In determining the amounts which should be allowed as annual charges for depreciation, we have given consideration to the estimates in the orders of the Illinois Public Utilities Commission and Illinois Commerce Commission, to the adjustment of such estimates which is necessary to place them on the basis of the present value of the property for the respective years for which such estimates were made by the commission, to the amounts set up by plaintiff on its books for that expense, to the adjustments of the amounts set up by plaintiff on the basis of original or book cost to make the amounts of such allowances correspond with the present value of the property at the time such amounts were set up on the books of the company, to the experience of the Illinois Company, and to the results shown in comparable conditions by other companies which are a part of the Bell system. From a consideration of the evidence on the subjects above stated, we have determined the amounts which in our opinion are reasonable and proper amounts, fair alike to public and private interest, to be allowed as the annual charges for depreciation applicable to the intrastate portion of plaintiff's Chicago area property.
With reference to the rate of return, the Supreme Court (page 161 of 282 U. S., 51 S. Ct. 65, 73) said: "It was found by the court that the reduction in revenue caused by the rates in question, as applied to the entire business for the year 1923, would amount to about $1,700,000, and the question is whether the loss when ascertained with respect to the intrastate business would cause confiscation under the applicable standard as above set forth in the Bluefield Case, supra [262 U.S. 679, 43 S. Ct. 675, 67 L. Ed. 1176]. In order to determine this question, the court should find the rate of return which was realized from the intrastate business and the rate of return which it is fair to conclude would have been realized from that business under the prescribed rates."
Accordingly, we have made findings as to the rate of return which was realized from plaintiff's intrastate business under the rates in force for each of the years during the period in question, and also the rate of return which it is fair to conclude would have been realized in each of those years from that business under the rates prescribed by the Commission in its order of 1923.
Applying the standard prescribed by the Supreme Court, we have made findings as to the proper rate of return for each year which is necessary to avoid the charge of confiscation. One of the factors to be considered is that of the rates "generally being made at the same time and in the same general part of the country on investments in other business undertakings which are attended by corresponding risks and uncertainties."

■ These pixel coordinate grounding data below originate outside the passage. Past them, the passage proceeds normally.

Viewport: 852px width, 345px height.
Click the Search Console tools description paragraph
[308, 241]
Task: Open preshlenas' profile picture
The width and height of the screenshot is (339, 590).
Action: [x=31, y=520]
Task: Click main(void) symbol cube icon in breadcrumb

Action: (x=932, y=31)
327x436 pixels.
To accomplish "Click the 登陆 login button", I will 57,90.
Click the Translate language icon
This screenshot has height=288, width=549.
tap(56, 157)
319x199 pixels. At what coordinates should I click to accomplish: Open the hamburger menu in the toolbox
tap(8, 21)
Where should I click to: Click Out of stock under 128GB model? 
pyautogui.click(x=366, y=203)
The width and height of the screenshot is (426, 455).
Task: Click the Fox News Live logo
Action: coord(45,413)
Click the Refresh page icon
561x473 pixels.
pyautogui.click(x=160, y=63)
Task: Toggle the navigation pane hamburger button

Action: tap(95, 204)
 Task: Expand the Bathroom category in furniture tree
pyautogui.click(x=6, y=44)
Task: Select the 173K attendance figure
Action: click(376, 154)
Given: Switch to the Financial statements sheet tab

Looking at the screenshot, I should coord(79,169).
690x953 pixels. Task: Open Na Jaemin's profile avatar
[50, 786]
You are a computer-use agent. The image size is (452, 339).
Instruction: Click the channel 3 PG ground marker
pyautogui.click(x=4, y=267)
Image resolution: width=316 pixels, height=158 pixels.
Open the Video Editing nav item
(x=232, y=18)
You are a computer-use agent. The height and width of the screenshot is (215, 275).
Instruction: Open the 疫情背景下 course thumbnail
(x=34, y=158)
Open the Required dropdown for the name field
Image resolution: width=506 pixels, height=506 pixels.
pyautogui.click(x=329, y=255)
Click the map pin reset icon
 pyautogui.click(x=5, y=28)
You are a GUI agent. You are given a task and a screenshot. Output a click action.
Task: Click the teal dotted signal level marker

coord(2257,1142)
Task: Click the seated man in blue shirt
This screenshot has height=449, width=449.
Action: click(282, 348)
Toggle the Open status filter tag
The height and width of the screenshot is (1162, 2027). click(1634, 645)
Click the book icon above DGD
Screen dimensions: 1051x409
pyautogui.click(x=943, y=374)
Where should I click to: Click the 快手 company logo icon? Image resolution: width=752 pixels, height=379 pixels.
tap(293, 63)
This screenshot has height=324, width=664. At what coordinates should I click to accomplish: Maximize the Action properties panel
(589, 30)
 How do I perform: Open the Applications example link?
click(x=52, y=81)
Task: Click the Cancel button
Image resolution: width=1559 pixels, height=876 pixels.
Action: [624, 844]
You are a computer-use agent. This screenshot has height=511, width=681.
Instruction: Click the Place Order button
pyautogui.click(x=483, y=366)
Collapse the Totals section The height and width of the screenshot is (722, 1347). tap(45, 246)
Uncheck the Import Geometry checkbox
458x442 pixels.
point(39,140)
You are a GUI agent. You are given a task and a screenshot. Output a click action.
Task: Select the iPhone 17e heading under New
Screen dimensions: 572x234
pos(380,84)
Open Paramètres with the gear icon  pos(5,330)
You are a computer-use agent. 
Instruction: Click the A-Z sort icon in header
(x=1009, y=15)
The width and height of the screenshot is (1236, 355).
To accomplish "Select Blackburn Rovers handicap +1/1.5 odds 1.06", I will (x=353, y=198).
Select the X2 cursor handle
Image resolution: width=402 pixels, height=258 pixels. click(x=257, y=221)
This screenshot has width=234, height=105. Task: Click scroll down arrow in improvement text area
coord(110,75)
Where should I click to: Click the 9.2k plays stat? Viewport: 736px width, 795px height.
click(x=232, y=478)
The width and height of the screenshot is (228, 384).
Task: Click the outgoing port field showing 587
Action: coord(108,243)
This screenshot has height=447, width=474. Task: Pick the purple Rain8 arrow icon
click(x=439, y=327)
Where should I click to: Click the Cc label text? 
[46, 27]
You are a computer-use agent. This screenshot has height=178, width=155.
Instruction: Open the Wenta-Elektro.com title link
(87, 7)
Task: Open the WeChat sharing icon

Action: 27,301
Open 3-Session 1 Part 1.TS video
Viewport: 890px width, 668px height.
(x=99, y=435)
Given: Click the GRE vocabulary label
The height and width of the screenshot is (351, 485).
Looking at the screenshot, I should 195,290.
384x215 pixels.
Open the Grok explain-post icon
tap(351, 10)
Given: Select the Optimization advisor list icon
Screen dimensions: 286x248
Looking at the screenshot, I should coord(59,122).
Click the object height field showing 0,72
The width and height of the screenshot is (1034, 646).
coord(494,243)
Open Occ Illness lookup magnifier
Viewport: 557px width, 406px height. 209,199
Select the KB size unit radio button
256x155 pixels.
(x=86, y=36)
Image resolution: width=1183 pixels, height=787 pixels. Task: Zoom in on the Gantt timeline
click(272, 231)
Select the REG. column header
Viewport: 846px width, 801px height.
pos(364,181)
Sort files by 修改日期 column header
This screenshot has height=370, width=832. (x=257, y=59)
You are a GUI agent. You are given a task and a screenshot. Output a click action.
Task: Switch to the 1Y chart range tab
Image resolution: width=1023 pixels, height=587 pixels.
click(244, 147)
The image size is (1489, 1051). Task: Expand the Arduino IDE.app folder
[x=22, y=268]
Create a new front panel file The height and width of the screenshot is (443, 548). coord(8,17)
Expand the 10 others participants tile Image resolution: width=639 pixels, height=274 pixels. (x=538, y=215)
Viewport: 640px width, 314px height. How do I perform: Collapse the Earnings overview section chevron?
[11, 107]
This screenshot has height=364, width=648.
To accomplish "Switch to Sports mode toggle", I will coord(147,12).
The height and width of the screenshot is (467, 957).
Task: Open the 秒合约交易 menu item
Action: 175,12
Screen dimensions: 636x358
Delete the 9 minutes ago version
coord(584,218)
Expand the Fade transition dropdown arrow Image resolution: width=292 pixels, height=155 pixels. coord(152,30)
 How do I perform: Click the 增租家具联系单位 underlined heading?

We have given weight to the facts of which the court takes judicial notice relative to the general decline in corporate earnings during the years 1931 and 1932. It is for this reason that we have fixed 6½ per cent. as the proper rate of return for 1931 and 5½ per cent. as the proper rate of return for 1932. *606 A public utility enjoying the advantages of plaintiff is not entitled to the large earnings made by many undertakings during periods of great prosperity. On the other hand, its return in times of business adversity should not be reduced to the extent that the earnings of many private corporations have been impaired. The range of from 7½ per cent. to 5½ per cent. as found in this case gives weight, in our opinion, to all of the elements which under the ruling of the Supreme Court we are required to consider.